Sem-teto recusaram abrigo municipal e prometem acampar na sede da prefeitura até impasse ser resolvido

Ricardo Brandt, O Estado de S. Paulo

17 Janeiro 2013 | 11h41

CAMPINAS - A Polícia Militar cumpre mandato de reintegração de posse na manhã desta quinta-feira, 17, em uma área às margens do Anel Viário José Roberto Magalhães Teixeira, em Campinas, no interior de São Paulo. O terreno era ocupado por 42 famílias desde julho do ano passado. Cerca de 130 policiais participaram da desocupação, que foi pacífica.

Os sem-teto afirmam não ter onde morar e decidiram não aceitar a proposta feita pela prefeitura de Campinas de irem para um abrigo para moradores de ruas. "Não aceitamos ser levados para um abrigo de viciados e moradores de rua. Somos famílias com crianças aqui. Vamos fazer uma passeata até a prefeitura e acampar por lá até que o prefeito Jonas Donizette dê uma solução para o problema", afirmou Lucas Hernani, de 33 anos, um dos coordenadores do Residencial Nova Aliança - nome dado à invasão.

O terreno, às margens do anel viário, que liga as rodovias Anhanguera e D. Pedro I, é particular e a Justiça determinou em outubro do ano passado que os invasores fossem retirados do local. Com ajuda do helicóptero Águia, oficiais da cavalaria e do canil, os policiais ocuparam o terreno por volta das 9h.

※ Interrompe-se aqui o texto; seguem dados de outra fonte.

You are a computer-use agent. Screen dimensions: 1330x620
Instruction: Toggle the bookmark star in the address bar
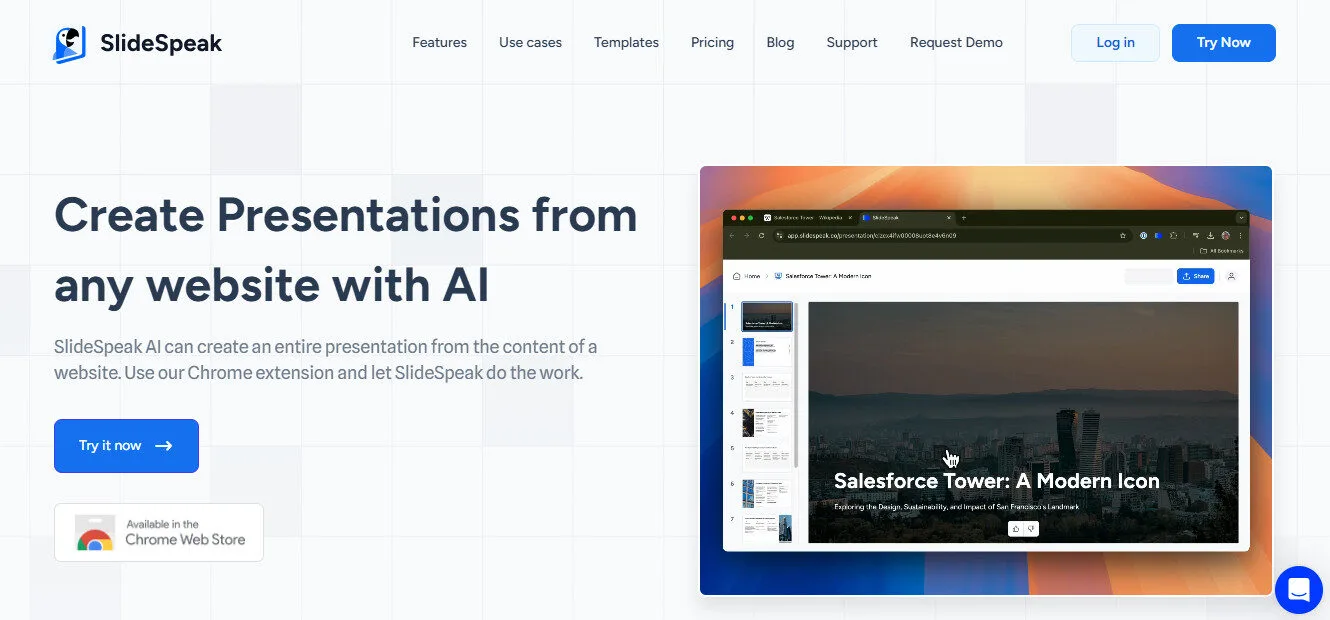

Os barracos começaram a ser derrubados com a ajuda de um trator. Alguns integrantes da invasão atearam fogo em alguns dos barracos. Na terça-feira, 15, os sem-teto fizeram um protesto contra a reintegração de posse. Eles fecharam os dois sentidos do anel viário com uma barricada de pneus e atearam fogo.

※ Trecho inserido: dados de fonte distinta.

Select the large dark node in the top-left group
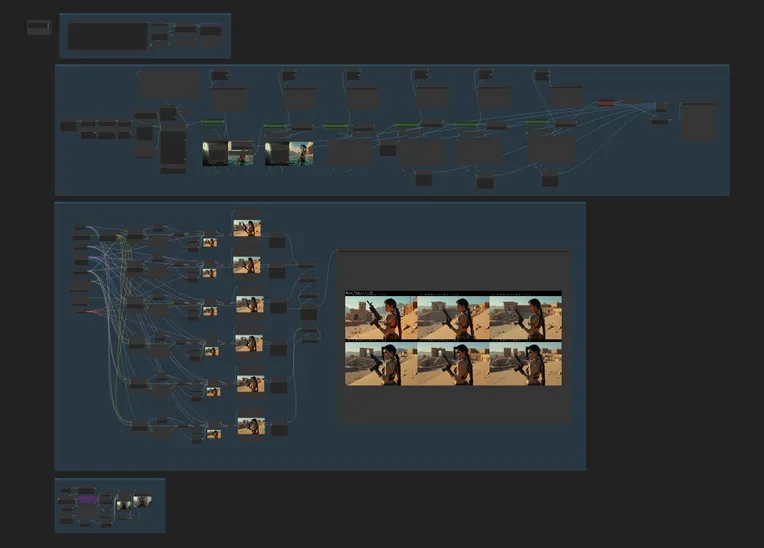pyautogui.click(x=107, y=36)
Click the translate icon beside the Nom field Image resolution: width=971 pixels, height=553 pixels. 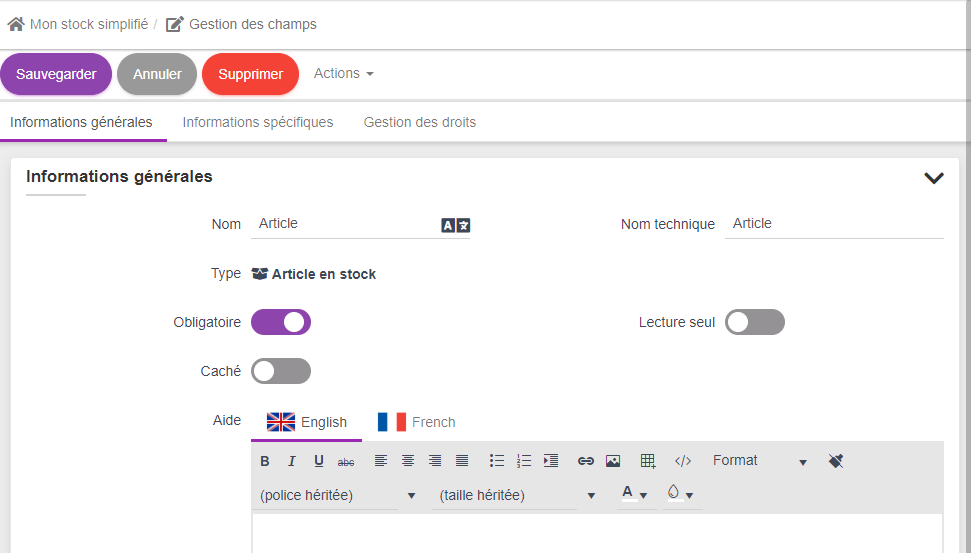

Para evitar que a pista fosse novamente ocupada, um cordão de isolamento com policiais foi montado pela PM às margens da rodovia. A Concessionária Rota das Bandeiras, que administra a rodovia, registrou lentidão de três quilômetros no trecho, por causa do fechamento de uma das pistas, mas sem congestionamento.